A copy of the prepurchase survey report typically is requested by the marine lending institution and insurance company as part of their terms. Often, a copy of specific portions of the report will be provided on request to the seller — a practice that can help resolve any questionable matters prior to purchase.
The surveyor typically works within a tight schedule, so here are some ways you can help:
• Make an appointment for the boat to be hauled and pressure washed, and confirm the time and location with both the yard and surveyor. A broker often will assist with this scheduling. The sequence in which surveyors perform inspections varies, so inquire before setting the appointment.
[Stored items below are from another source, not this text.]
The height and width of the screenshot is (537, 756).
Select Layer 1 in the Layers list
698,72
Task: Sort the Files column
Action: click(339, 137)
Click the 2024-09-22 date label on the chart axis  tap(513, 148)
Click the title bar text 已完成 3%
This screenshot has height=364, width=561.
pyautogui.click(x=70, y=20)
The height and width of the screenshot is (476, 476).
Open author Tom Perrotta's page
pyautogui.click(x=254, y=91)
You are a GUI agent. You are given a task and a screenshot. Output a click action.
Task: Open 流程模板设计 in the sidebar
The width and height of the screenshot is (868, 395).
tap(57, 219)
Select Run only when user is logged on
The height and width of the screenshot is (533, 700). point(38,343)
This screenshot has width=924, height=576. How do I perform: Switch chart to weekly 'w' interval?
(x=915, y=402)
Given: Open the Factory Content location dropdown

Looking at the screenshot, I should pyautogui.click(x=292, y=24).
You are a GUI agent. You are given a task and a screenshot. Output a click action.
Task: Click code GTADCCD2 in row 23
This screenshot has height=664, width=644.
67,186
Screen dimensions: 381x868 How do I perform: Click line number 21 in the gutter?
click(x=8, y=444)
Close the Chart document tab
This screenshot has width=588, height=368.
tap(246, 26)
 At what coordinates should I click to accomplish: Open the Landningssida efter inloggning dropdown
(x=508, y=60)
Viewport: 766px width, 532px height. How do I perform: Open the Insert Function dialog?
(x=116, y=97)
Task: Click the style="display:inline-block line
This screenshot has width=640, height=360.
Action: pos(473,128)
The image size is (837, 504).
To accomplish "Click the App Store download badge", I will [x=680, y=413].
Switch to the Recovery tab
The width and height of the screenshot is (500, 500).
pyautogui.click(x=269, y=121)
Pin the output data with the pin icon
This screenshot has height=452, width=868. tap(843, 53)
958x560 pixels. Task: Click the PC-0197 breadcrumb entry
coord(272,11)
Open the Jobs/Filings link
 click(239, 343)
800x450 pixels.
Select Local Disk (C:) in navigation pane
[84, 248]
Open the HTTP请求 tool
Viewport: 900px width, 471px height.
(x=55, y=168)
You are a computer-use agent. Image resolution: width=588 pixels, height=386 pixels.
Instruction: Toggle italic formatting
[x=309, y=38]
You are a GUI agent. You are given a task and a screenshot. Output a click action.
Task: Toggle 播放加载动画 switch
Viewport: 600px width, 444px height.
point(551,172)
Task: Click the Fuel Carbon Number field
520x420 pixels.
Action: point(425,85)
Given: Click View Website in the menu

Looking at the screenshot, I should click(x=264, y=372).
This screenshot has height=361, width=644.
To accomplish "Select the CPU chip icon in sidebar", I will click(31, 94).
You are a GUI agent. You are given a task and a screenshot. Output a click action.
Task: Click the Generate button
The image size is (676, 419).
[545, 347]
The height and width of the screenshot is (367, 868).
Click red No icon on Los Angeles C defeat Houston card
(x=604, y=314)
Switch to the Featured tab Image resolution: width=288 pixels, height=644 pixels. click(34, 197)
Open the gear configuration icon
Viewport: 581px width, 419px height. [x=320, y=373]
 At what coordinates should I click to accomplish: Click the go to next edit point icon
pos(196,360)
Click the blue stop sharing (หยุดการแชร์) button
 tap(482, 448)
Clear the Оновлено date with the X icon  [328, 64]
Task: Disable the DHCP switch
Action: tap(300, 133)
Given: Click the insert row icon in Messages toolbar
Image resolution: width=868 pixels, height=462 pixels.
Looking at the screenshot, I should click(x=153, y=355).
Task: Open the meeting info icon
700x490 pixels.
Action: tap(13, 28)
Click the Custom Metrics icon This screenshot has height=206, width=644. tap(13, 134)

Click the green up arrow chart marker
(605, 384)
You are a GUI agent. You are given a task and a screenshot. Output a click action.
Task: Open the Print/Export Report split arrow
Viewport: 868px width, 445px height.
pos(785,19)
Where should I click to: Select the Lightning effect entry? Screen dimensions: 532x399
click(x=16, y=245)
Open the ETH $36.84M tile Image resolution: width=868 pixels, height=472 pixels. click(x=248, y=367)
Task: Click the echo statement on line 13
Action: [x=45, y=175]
• Be certain the vessel’s paperwork, such as registration and documentation, is readily available. Accessory and operational manuals also should be at hand.
• Items that aren’t included in the sale price should be removed from the boat, or clearly marked as not included.
• All compartments and storage areas should be unlocked and cleared of non-essential items.
• Present the surveyor with a list of questions or concerns prior to the inspection. This ensures that your issues will be properly addressed.
I prefer that my clients remain within reach during the physical inspection process; but not look over my shoulder. I will bring issues to their attention as I come across them, but excessive interaction can be a distraction.
Once the physical inspection is complete, the surveyor’s job is only partially done. Compiling a well-written report of the information documented in notes, photographs and mentally can take hours, and there are numerous styles and formats for presenting the material. The bottom line is the information should be presented in a format you are comfortable reading and will understand. I suggest you review
surveyors’ previous written reports prior to contracting them.
In addition to the basics described here, there are numerous additional services a surveyor can perform. I recommend discussing your needs and concerns with several surveyors prior to making a commitment.